• TASKS
a) In the Lucian Freud review below, rewrite everything from "The exhibition separates" down to "collages of oil.", substituting "retrospective" for "exhibition".
b) According to the Lucian Freud review below, how many pieces make up the collection at the National Portrait Gallery?

• TEXT SECTION
Exhibition: Lucian Freud – Portraits
After a visit to the National Portrait Gallery Sam Hunt comes to the conclusion that
sometimes just aren’t enough

It is at this point in my role as an art critic that I question the maximum 5 star rule. All the numbers above 5 seem suddenly so frustratingly tantalising, as I attempt to discuss the nature of the Lucian Freud Portraits exhibition at the National Portrait Gallery. To attempt introducing it I would say that, if you were to see only one exhibition this year in some sort of perverted art-abstention, make it this one. The collection of 130 pieces of Freud’s best works, co-organised by himself before his death last year, is not a memorial but a celebration of the artist’s life’s work; his passion, his obsession, and his artistic family of friends and models with whom he shared his inexplicable talent. As I wandered from room to room of the gallery’s characteristic white-wash interior, I forgot to take notes. To do this review, I didn’t want to be a reviewer: I wanted to appreciate the work of one of the greatest British artists of the last fifty years, without the distraction of pen or paper.
The exhibition separates Freud’s careers into particular eras characterised by his changing styles and sitters. We begin in his early work, with smooth symmetrical faces and large staring eyes penetrating the onlooker, as he begins to use and hint at the nudity which will later typify his work. Adaptation, and fame, both came with time for Freud. As one moves into a new room, and a new age of the artist’s progression, the skin tones begin to break open with their own wrinkles as Freud adds layer after layer of textual shades, turning expressions into patchwork collages of oil.

• GIVEN MATERIAL
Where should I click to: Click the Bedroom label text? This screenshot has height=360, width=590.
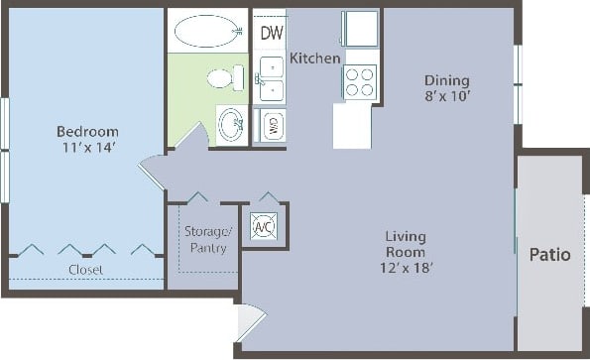pos(86,132)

• SET OF ANSWERS
a)
The retrospective separates Freud’s careers into particular eras characterised by his changing styles and sitters. We begin in his early work, with smooth symmetrical faces and large staring eyes penetrating the onlooker, as he begins to use and hint at the nudity which will later typify his work. Adaptation, and fame, both came with time for Freud. As one moves into a new room, and a new age of the artist’s progression, the skin tones begin to break open with their own wrinkles as Freud adds layer after layer of textual shades, turning expressions into patchwork collages of oil.

b) 130 pieces of Freud's best works.